ABC’s “World News Tonight,” “NBC Nightly News” and CBS’ “Evening News” all ignored the story on Wednesday night, according to NewsBusters.
The Democrats, who opposed the bill on the basis it did not go far enough, sparked a furious war of words on the floor, marking an apparent impasse just weeks after George Floyd's death while under the study of Minneapolis police led to calls for new legislation.
NewsBusters analyst Nicholas Fondacaro wrote that ABC, NBC and CBS “completely ignored how Senate Democrats sank the police reform legislation,” noting that “Fox News Channel’s ‘Special Report’ wasn’t trying to hide the truth from their viewers.”
“Anchor Bret Baier addressed the death of the bill during the panel discussion with Axios reporter Jonathan Swan and Wall Street Journal columnist Kimberley Strassel,” Fondacaro wrote.
ABC News, CBS News and NBC News did not immediately respond to separate requests for comment.

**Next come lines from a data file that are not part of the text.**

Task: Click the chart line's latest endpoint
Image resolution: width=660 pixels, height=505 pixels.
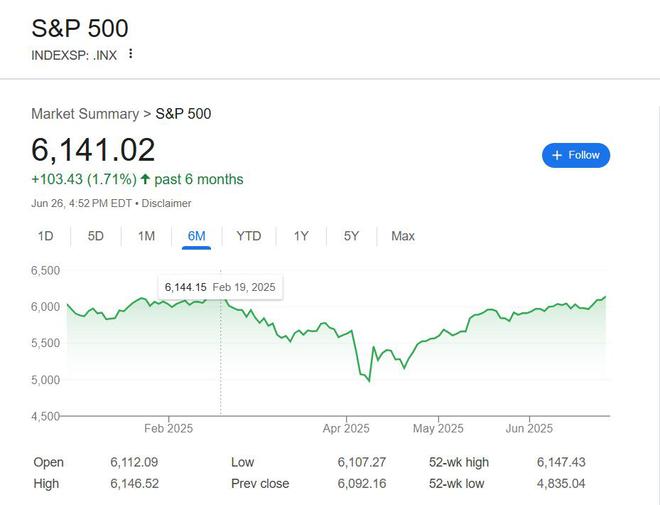Action: tap(605, 297)
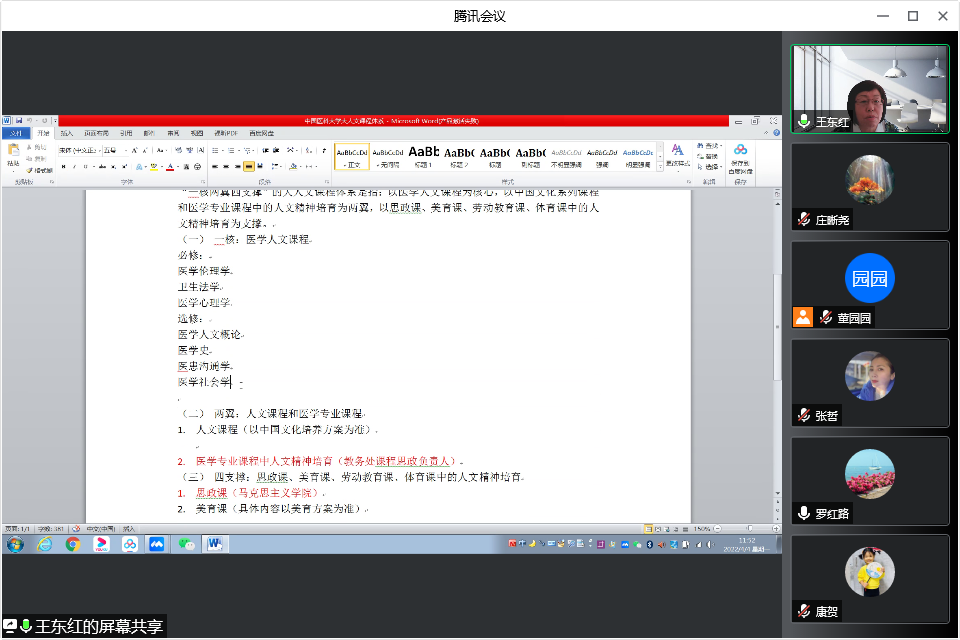Open the font size dropdown
The image size is (960, 640).
pos(113,149)
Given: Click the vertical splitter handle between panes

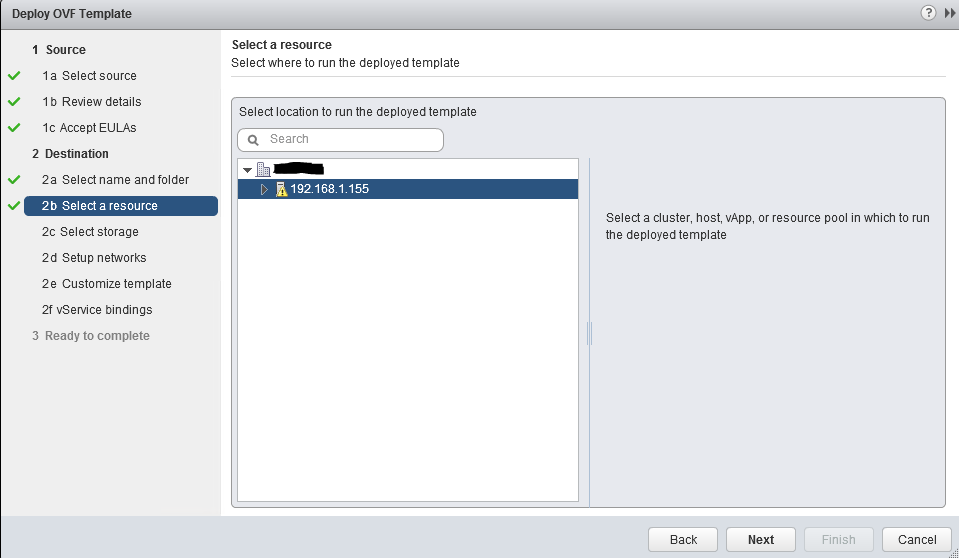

The procedural vote on whether to start debate was 55-45; it needed 60 votes in order to proceed. Republicans had 53 votes, but not enough Democrats joined them. The decision essentially froze police reform in Congress for now, even if the House approves its own measure on Thursday.
“The Senate was supposed to officially take up police reform on the floor today. Instead, our Democratic colleagues are poised to turn this routine step into a partisan impasse,” Senate Majority Leader Mitch McConnell, R-Ky., fumed Wednesday, saying the bill was a “first offer” and could have been altered during the debate process.
Senate Minority Leader Chuck Schumer, D-N.Y., shot back at McConnell, and said the bill was the "legislative equivalent of a fig leaf, something that provides a little cover but no real change."
The GOP legislation, spearheaded by Sen. Tim Scott, R-S.C., would beef up requirements for law enforcement to compile use-of-force reports. It would also establish the Breonna Taylor Notification Act to track “no-knock” warrants. To focus on ending chokeholds, it encourages agencies to do away with the practice or risk losing federal funds.
However, the bill did not ban chokeholds outright and does not end qualified immunity – two items that Democrats have demanded.
Lawmakers in the House and Senate have proposed bills amid the movement to reform policing in the wake of Floyd's death last month.